Kevin has edited encyclopedias, taught middle and high school history, and has a master's degree in Islamic law.

India stretches from alpine glaciers to the hottest rainforests on Earth. Such a diverse group of landforms heavily impacted early civilization, starting with the very first settlements on the Indus and Ganges Rivers.

India's Geography

The Indian Subcontinent is roughly the same size as Western Europe, so it is no surprise that it contains some of the most diverse landforms imaginable. In fact, India's geography makes it a land of extremes, most notably in the north. Here, in the Indo-Gangetic Plain, the river valley created by India's two great rivers, civilization first developed on the subcontinent. It is that river valley that we will focus on today, although we will also talk about the south to understand how the two areas developed cultures that were not the same.

Rivers

Like so many other great civilizations, the earliest Indians began their first cities on the banks of the Indus River and the Ganges River. Today, much of the Indus River flows through Pakistan in the west, although the Ganges River flows from north-central India through northeast India to finally enter Bangladesh.

The role that these two rivers played in the earliest parts of Indian civilization is hard to understate. The Harappan culture that developed on the banks of the Indus River to the west not only had bathhouses and fountains, but also indoor plumbing. To put this into perspective, only a handful of cultures until the last 100 years had pipes to take water to and from individual houses. Further, from what we can understand about Harappan religious life, it seems that water, and the Indus River specifically, played an important role. In fact, historians have suggested that when the river began to change its course and become less predictable that many people of Harappa and other towns in the region simply picked up and moved east to another great river.

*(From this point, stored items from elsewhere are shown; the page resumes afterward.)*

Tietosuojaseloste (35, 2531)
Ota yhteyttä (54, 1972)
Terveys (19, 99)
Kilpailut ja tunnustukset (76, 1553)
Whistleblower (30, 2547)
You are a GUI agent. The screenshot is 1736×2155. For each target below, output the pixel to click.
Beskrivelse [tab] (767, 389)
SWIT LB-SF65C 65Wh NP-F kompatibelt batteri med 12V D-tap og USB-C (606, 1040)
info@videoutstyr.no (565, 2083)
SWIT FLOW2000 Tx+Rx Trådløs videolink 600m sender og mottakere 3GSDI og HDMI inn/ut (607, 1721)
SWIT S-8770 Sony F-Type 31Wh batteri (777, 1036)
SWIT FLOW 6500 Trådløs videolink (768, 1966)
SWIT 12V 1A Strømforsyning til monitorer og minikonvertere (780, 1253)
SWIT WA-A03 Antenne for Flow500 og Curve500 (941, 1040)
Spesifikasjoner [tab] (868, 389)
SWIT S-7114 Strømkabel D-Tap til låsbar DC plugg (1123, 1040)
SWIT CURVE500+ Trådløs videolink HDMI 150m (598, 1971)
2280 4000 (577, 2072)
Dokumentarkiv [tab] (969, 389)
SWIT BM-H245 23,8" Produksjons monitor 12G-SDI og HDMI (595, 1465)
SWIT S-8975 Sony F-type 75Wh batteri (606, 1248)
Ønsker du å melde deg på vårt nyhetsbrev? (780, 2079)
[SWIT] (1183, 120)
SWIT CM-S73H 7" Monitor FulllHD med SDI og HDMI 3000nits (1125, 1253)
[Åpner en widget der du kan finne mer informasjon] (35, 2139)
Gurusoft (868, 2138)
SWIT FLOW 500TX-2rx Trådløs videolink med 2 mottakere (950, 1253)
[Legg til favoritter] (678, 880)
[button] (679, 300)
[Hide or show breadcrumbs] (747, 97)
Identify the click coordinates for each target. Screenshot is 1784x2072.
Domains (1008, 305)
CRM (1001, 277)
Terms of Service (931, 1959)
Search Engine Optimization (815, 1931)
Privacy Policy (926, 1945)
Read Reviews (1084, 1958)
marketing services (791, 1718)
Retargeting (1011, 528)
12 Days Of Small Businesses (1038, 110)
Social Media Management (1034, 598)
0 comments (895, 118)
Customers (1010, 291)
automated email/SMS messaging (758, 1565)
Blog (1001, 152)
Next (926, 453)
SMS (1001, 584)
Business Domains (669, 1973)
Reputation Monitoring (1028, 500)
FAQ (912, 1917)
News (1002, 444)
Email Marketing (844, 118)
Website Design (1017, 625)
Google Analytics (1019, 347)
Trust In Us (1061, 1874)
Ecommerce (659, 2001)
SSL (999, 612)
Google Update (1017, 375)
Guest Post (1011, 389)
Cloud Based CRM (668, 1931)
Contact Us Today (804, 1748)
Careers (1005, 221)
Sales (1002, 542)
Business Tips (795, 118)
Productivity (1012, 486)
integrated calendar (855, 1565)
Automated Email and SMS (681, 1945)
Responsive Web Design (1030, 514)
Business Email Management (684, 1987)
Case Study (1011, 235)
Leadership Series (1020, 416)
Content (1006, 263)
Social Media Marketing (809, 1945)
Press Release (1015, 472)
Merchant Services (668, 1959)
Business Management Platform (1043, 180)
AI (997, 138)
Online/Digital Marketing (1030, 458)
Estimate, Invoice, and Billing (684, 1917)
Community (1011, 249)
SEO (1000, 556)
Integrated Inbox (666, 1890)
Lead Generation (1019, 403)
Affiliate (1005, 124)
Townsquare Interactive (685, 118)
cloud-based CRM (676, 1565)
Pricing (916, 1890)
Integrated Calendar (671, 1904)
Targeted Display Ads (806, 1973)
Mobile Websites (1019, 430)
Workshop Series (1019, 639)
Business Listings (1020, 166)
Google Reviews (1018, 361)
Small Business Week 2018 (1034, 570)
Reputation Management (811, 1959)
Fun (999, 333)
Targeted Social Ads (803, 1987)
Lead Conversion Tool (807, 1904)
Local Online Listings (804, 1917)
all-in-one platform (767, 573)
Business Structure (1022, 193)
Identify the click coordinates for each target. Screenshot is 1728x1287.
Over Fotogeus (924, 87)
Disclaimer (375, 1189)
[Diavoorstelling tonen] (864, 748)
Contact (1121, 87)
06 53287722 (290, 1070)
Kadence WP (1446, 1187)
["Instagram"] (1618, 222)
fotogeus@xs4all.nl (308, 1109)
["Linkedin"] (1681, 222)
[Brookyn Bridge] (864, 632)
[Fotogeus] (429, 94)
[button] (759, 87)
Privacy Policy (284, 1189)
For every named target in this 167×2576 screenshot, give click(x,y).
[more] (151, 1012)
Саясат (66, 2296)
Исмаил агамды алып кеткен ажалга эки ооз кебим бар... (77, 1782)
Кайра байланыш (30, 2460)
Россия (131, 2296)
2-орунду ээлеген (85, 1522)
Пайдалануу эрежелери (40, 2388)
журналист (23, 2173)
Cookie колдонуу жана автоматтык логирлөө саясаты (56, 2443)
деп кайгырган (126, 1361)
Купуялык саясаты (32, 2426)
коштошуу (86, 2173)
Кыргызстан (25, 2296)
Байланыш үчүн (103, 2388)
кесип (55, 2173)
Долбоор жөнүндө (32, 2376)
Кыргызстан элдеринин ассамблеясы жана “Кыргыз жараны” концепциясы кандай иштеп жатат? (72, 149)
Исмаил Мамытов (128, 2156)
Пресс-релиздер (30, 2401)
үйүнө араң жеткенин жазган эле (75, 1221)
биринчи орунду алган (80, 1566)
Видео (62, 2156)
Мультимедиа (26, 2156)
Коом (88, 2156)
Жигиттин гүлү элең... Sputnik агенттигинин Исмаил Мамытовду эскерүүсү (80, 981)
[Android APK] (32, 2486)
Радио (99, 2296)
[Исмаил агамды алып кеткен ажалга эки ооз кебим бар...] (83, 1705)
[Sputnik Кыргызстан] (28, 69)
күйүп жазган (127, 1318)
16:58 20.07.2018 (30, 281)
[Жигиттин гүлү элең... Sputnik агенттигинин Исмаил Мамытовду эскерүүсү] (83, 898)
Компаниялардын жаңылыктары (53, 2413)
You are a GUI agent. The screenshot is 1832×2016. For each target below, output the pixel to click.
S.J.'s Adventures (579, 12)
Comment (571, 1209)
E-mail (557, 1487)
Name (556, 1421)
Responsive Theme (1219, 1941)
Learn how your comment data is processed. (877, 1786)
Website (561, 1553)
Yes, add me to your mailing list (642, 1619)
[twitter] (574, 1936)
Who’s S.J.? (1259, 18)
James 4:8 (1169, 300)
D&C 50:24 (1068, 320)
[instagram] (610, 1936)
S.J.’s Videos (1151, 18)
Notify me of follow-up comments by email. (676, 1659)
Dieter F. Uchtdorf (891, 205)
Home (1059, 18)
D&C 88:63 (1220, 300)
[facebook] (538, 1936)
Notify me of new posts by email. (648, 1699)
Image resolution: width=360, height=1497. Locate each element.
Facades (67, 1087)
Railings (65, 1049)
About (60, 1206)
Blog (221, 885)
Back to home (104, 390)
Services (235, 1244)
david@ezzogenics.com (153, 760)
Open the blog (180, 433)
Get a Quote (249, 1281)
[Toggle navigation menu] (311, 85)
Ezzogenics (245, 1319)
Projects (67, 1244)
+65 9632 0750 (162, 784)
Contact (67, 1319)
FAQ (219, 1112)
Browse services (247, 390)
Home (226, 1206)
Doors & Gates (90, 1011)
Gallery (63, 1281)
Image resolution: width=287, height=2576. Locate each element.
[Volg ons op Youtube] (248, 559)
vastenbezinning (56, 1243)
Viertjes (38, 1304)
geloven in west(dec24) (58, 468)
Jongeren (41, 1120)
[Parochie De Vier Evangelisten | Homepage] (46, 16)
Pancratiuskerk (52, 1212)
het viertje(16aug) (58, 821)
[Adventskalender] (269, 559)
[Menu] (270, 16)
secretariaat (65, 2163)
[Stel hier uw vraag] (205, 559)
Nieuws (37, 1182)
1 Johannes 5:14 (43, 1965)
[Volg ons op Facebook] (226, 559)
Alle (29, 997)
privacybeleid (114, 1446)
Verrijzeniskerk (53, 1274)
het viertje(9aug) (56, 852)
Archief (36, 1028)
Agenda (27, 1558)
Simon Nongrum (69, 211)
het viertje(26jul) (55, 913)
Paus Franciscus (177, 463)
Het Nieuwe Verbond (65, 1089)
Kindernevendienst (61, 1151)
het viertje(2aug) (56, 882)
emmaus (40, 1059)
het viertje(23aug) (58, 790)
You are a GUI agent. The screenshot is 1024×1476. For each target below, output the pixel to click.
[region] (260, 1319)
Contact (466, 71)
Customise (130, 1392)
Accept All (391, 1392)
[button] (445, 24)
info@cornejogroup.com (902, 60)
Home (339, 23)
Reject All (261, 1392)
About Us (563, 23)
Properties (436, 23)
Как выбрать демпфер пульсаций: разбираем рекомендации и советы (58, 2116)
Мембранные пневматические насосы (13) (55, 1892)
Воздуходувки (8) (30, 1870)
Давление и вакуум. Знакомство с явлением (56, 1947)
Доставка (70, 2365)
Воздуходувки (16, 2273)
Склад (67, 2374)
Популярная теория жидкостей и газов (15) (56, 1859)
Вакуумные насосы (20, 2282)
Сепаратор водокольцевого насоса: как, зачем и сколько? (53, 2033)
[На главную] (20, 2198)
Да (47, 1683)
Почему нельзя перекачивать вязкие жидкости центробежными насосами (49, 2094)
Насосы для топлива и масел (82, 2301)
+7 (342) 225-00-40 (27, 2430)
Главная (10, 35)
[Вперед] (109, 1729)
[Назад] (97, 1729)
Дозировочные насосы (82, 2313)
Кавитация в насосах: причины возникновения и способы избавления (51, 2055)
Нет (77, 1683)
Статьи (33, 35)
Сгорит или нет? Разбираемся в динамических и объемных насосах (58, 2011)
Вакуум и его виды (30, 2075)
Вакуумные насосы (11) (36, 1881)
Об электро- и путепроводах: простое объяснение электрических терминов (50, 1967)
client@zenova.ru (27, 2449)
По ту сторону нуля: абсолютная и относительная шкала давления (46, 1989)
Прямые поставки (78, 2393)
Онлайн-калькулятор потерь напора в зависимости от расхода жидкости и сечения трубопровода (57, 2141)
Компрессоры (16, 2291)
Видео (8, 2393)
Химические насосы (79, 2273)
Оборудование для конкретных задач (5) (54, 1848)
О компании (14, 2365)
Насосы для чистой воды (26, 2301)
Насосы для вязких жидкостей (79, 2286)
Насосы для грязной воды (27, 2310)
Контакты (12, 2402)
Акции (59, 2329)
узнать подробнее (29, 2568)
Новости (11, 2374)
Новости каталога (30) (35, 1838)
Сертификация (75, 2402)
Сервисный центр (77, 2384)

Settlements along the Ganges River started somewhat later than those in the Indus Valley, but many of these still exist today as some of the most important cities in Indian cultural history. After the arrival of the Aryans, it was the towns along the Ganges that would serve as the holy sites for much of Hinduism. The river became crucial to the beliefs of people throughout India.

Mountains

However, just as much as the rivers help define India, it is really the mountains that make them possible. Both the Indus and the Ganges Rivers have their sources deep in the great mountain chains of northern India from the waters of glaciers and melting snow. Three such groups create a boundary between India and the rest of Asia: the Karakorum, the Hindu Kush, and the Himalaya. The tallest of these is the Himalaya, created by the Indian tectonic plate pressing against the Eurasian plate, creating the some of the tallest mountains in the world, including the world's tallest, Mount Everest.

That is not to say that invaders did not use the passes between these great mountains for their benefit. As the Indians historically saw the mountains as a barrier, this meant that for the warriors intrepid enough to brave the cold and wind, few defenders would often be waiting on the other side. Aryans, Greeks, Persians, and Mongols all succeeded in conquering all or part of India by attacking through the mountains, with the Aryans having a massive influence on the culture of the subcontinent even today.